Paranoid? Probably, but I'm okay with that...because as soon as I heard of Strava, the first thing that went thru my mind was 'oh, that would be a great app to use to help rob people'.


----------



## ewarnerusa (Jun 8, 2004)

When I started this thread, I was wondering what people thought regarding Strava strangers being thieves in disguise. I do check out their profiles once they start following to see if they're real. That's why I mentioned them have recent activities and pictures. Also the note about having privacy zones set up


----------



## Harold (Dec 23, 2003)

I set up layered privacy zones around important locations. Multiple overlapping zones with different radii centered near but not directly at the location of concern. Good luck finding my exact house based on my strava data.

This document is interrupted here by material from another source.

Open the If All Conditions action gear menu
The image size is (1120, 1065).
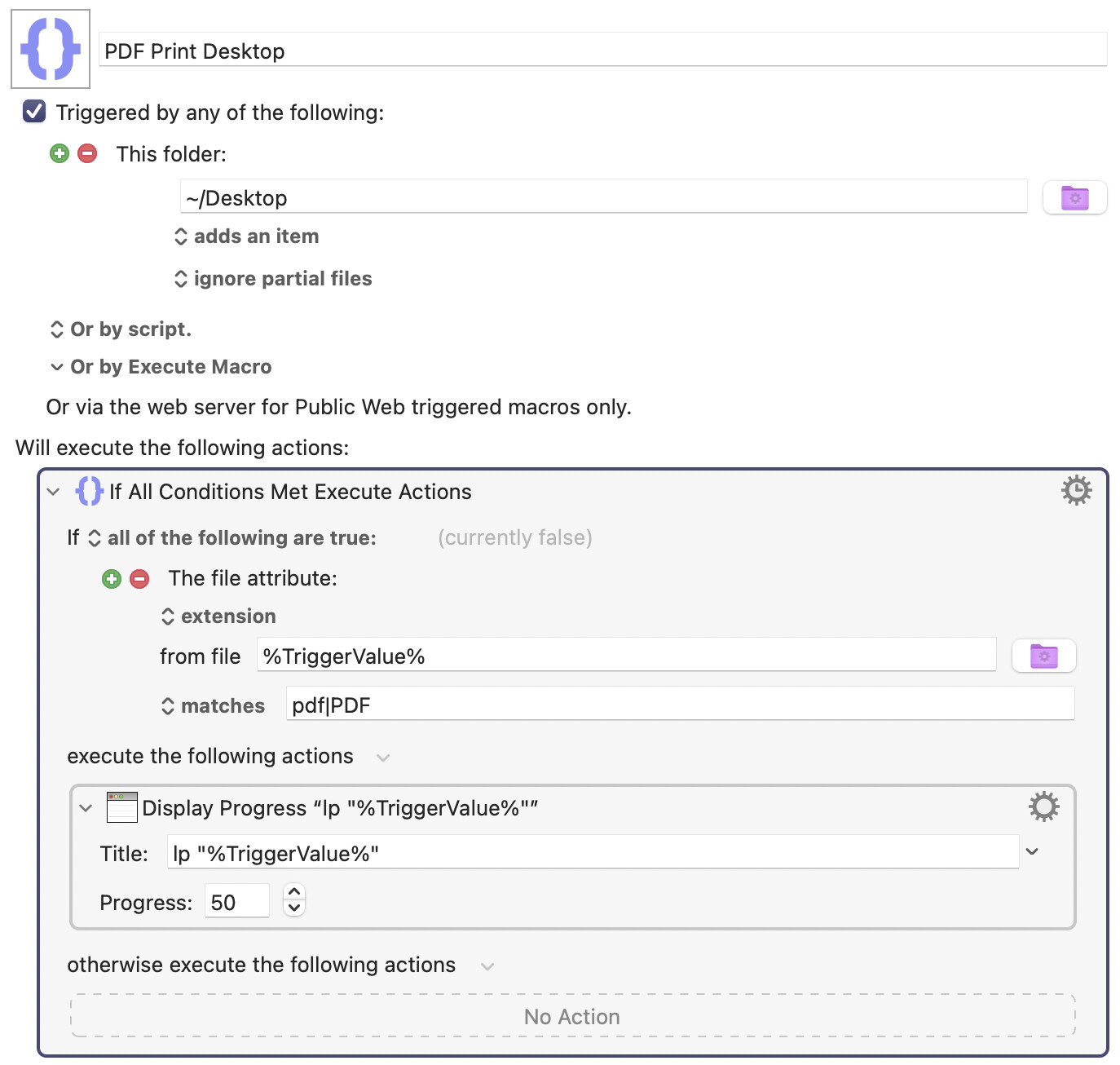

The key is not to be an idiot.


----------



## ewarnerusa (Jun 8, 2004)

I checked in on one of my Strava Strangers who most frequently gives me kudos fast and frequent, like this morning before I even had a chance to name my commute, and notice that all of his activities have hundreds of kudos. From road rides to short hikes. So it must just be a level of Strava use that I don't get into with the thousands of followers and hundreds of kudos per activity. I just like to track my miles and sift through some data. And try to come up with clever activity names and pictures.


----------



## RS VR6 (Mar 29, 2007)

I don't really get random kudos, but I do have a bunch of random follow requests. A lot are from outside the US. Really not sure how they come across my rides.


----------